Re: New contribution

From: Dean Snyder (
Date: Thu Apr 29 2004 - 10:13:00 EDT

  • Next message: Dean Snyder: "Re: New contribution"

    Mark E. Shoulson wrote at 1:01 AM on Thursday, April 29, 2004:

    >>As the situation stands right now, one simply encodes it in Hebrew or
    >>Latin transliteration, effectively deferring further analysis to other
    >>processes. This has its benefits.
    >And its drawbacks, since as you say, it's not an answer but a way of
    >avoiding an answer.

    Rather, deferring it to a level above the plain text level.

    >Mis-encoding? Another way to look at it is that by encoding it this way
    >or that way, you are thus making a *claim*, declaring the script to be
    >the one you most strongly believe it to be. What if you're wrong?
    >People, even respected researchers, have been wrong before, and science
    >marches on. (Other people, I mean; not me) If you don't want or don't
    >need to make such a claim, then you can use Hebrew as you do even now.
    >If you do want or need to make such a claim, then the consequences of
    >being wrong are they same as for any other claim.

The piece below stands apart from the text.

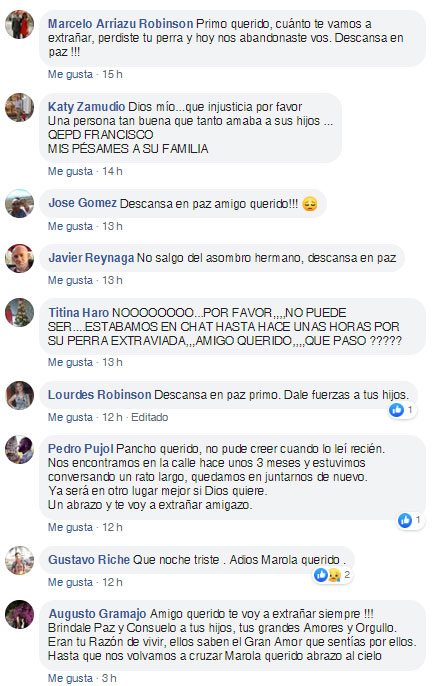443x686 pixels.
Task: Click the like reaction icon on Lourdes Robinson's comment
Action: tap(397, 410)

    But I'm not sure these claims of distinction should be frozen at the
    plain text level.

    Problems arise when you want to develop and use software that works with
    this possible mishmash of conflictingly encoded "scripts".

    A simple example:

    You want to do a new Unicode-based dictionary of West Semitic
    inscriptions, something like Jean and Hoftijzer's Dictionnaire des
    inscriptions sémitiques de l'ouest. While amassing a large number of
    encoded texts you realize that some Phoenician texts are encoded as
    Hebrew, and vice versa; some Old Aramaic texts are encoded as Imperial
    Aramaic; and some Old Hebrew texts are encoded as Middle Hebrew, ... You
    want to do various categorizations of these texts based on script and you
    want to print your dictionary with appropriate fonts for quotations from
    the various texts. You will need to write software that re-encodes those
    texts you think are wrongly encoded and you may need fonts that, in the
    same font, make some of these diascripts look like others.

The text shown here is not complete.